Part of a data file:
#####

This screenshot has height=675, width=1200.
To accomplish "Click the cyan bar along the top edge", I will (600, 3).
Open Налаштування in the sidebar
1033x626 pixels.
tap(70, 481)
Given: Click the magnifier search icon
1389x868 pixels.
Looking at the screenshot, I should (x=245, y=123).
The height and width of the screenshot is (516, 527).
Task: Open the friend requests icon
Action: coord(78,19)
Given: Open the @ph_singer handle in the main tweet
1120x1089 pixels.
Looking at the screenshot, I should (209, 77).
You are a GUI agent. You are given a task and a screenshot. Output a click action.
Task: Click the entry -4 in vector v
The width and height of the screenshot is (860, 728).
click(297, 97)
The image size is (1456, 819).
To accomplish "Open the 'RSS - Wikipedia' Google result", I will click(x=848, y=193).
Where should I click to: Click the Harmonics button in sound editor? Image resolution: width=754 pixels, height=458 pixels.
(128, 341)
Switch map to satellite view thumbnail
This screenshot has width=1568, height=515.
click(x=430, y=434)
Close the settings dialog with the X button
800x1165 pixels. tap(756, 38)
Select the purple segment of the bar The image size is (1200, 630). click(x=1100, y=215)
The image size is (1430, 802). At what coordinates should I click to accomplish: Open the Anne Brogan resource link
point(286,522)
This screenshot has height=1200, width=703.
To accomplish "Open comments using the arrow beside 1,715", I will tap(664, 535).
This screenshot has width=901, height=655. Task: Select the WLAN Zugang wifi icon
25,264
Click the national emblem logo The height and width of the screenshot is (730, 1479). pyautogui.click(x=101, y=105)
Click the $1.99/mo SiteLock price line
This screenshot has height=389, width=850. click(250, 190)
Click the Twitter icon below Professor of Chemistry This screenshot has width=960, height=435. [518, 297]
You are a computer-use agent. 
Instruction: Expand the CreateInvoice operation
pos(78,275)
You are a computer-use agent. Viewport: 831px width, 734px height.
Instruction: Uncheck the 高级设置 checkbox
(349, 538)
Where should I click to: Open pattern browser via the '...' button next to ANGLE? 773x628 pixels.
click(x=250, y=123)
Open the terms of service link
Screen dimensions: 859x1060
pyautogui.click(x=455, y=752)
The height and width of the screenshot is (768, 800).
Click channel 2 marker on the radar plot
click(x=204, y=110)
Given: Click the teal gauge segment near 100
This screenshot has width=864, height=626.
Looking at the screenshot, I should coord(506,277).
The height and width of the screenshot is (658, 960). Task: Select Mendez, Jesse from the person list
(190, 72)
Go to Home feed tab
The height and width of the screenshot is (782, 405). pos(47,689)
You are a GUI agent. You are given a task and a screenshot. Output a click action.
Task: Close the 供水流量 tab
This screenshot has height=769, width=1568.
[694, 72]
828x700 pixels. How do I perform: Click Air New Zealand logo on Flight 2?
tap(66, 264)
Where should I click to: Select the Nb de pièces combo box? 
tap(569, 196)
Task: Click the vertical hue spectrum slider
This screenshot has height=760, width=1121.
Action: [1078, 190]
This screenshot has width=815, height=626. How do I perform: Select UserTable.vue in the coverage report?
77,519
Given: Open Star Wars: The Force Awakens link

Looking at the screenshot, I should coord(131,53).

#####

* **Required work**:
Pick out each line of the material above that contains the string "should", treating uppercase and lowercase as different.

* **Correct answer**:
Looking at the screenshot, I should (x=245, y=123).
Looking at the screenshot, I should (209, 77).
Where should I click to: Click the Harmonics button in sound editor? Image resolution: width=754 pixels, height=458 pixels.
The image size is (1430, 802). At what coordinates should I click to accomplish: Open the Anne Brogan resource link
Where should I click to: Open pattern browser via the '...' button next to ANGLE? 773x628 pixels.
Looking at the screenshot, I should coord(506,277).
Where should I click to: Select the Nb de pièces combo box? 
Looking at the screenshot, I should coord(131,53).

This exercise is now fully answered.